Tentei segurar o choro de volta, o que realmente fiz. Mas sem sorte, comecei a chorar baixinho na cama, não devido à dor, mas devido à reação dele. Ele estava com raiva de mim por ser gay. Com raiva de mim por deixa-lo em segundo plano. Jake estava com raiva de mim por não dar atenção a ele. Ele acha que eu transei com um cara, por isso ele está revoltado! Eu sabia que dizer a ele que sou gay seria um erro. Tal erro estúpido. Jake parou de andar e olhou para mim.
— O-Oli? — ele sussurrou, com dor na sua voz.
— Eu estava brincando. — murmurei. — Ele é só um amigo. — chorei ainda mais.

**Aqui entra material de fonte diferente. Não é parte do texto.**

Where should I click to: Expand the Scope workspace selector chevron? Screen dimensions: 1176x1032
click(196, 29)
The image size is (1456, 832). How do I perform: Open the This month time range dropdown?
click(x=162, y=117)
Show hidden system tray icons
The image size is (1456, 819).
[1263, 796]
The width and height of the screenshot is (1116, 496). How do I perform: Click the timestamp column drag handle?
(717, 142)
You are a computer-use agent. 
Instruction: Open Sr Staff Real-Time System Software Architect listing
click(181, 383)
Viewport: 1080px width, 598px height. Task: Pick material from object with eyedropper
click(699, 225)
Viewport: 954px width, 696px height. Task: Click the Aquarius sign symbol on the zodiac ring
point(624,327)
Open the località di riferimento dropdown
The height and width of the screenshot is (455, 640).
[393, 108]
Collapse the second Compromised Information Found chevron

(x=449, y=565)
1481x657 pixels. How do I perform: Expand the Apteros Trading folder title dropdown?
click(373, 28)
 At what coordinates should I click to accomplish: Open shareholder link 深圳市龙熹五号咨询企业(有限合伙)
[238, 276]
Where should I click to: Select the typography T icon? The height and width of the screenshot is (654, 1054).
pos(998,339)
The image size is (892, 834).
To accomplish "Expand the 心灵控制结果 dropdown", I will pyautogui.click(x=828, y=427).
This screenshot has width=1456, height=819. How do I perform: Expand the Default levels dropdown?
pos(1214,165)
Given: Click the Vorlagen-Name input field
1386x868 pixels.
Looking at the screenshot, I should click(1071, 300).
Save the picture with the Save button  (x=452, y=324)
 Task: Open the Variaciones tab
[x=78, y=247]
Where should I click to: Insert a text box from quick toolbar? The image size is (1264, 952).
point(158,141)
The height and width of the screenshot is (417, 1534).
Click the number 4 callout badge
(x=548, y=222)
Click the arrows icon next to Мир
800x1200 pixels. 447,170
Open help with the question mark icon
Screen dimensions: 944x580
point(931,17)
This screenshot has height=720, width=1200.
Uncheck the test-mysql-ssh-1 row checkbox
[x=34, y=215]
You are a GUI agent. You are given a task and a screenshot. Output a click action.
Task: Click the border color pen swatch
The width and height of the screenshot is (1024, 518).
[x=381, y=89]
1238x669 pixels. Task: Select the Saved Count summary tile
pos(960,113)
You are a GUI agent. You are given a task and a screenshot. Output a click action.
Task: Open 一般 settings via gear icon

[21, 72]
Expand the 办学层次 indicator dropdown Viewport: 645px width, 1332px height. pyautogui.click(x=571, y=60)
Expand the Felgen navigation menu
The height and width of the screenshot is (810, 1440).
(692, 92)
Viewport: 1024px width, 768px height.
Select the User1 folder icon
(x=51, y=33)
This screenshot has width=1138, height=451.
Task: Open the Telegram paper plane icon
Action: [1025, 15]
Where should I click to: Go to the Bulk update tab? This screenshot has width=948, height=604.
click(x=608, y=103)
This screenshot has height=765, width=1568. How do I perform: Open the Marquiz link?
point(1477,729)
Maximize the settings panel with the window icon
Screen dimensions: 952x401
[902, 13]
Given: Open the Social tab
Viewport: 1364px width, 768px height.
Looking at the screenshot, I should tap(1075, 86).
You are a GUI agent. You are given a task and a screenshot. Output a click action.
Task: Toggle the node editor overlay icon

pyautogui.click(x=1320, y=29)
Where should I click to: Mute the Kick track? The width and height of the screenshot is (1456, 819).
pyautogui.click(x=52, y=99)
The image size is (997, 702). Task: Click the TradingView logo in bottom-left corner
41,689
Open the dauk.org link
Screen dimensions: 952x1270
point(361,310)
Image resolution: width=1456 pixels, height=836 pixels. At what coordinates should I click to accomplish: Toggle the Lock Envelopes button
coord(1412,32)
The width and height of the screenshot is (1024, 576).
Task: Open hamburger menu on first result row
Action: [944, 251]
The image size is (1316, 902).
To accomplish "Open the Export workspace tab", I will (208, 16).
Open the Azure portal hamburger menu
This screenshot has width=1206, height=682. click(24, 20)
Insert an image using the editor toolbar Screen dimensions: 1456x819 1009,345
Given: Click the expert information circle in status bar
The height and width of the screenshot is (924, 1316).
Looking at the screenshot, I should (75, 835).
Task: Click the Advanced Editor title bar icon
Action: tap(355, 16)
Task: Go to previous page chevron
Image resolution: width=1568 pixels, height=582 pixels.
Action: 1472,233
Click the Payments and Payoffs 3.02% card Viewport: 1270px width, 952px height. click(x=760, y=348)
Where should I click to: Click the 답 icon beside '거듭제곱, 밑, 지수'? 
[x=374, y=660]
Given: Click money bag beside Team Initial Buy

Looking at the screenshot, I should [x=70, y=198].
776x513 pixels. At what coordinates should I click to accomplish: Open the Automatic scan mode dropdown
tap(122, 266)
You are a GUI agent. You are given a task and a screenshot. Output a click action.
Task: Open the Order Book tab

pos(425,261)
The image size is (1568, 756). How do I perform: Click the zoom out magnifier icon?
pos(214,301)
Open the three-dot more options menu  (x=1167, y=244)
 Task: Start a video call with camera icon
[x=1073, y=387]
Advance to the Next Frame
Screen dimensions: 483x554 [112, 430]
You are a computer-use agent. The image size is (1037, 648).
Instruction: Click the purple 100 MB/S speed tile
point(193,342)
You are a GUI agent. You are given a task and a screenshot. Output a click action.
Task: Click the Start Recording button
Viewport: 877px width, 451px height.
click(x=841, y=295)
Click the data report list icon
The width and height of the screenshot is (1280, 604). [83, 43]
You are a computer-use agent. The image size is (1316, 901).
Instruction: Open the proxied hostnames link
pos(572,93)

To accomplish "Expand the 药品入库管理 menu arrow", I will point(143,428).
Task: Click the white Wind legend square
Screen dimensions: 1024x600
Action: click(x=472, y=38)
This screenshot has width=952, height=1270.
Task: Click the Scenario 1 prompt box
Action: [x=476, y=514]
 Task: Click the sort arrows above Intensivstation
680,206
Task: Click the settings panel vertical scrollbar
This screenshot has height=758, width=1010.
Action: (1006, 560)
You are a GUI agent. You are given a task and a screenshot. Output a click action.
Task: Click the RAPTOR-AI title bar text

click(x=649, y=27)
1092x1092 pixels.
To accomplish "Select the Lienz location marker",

Agora a dor estava começando a aumentar.
— Que droga. — Jake aproximou-se de mim, tentando tirar as minhas mãos de cima do corte, mas eu não iria tirar.
— Saí agora da minha casa, você é um idiota. — eu soluçava ainda mais enquanto as palavras saíam da minha boca. Elas eram verdadeiras. Eu queria ele longe de mim. Levou um tempo até eu falar de novo, mas eu fiz.
— Eu estou realmente confuso, eu não consigo entender isso. — Jake sentou ao meu lado na cama por um momento.
— Eu só estou com um pouco de ciúmes, tudo bem, Oliver? Você é meu melhor amigo, quando você basicamente me disse que tinha tido uma noite de sexo, eu...
— Espera! Que droga você está querendo dizer? E por que você se importa?
— São duas da manhã, você cheirava a álcool e suor, e você estava com um cara de boa aparência. — Jake resmungou. Bem, isso é verdade, suponho.
— Você está com inveja? Jake, se isso é um pouco de ciúme, eu realmente não quero ver todo o ciúme.
— Então não me faça mostrar. — ele sussurrou, me fazendo tremer. Ele conseguiu me fazer tirar as minhas mãos de cima do corte e franziu a sua testa, arrependido — Me desculpa.
— Você por um acaso ficaria feliz se eu tivesse transado com uma menina, Jacob, por que você tá tão irritado se eu estivesse com um cara? — tentei sentar, mas minha cabeça latejava.
— Eu sei que você não é assim, Oliver, e foi um erro o que eu fiz, eu...
— Isso não responde à minha pergunta. Você ficaria anojado com a ideia de eu ter tido relações sexuais com outro cara? — eu estava ficando irritado agora.
— Anojado? Não. Irritado? Sim.
— Por que você ficaria irritado? — perguntei com raiva.
— Razões pessoais! — Jake retrucou.
— E se eu tivesse transado com uma menina, hein?
— Bem, eu provavelmente não poderia controlar.
— Controlar? Controlar o quê? A minha vida? Ah, não, isso você já faz e muito bem!
— Se eu lhe dizer o porquê disso me deixar irritado, você acharia que eu sou maluco.
— Eu não me importo! Eu estou seriamente pensando em chamar a porra da polícia agora! Então é melhor você me dizer por que você ficaria irritado se eu fizesse isso com outro cara?
— Tudo bem! — ele tomou fôlego. — Eu ficaria irritado porquê... porque, você nem sequer teria pedi...
— Pedido para ter relações sexuais? Eu preciso da sua permissão agora? — zombei. Que droga ele está pensa que é?
— Não, pare de me interromper. — Jake suspirou, esfregando a parte de trás da sua cabeça. — Eu ficaria irritado... porque você não teria pedido para...
— Teria pedido o que, Jake?
— Pedido para fazer sexo comigo primeiro.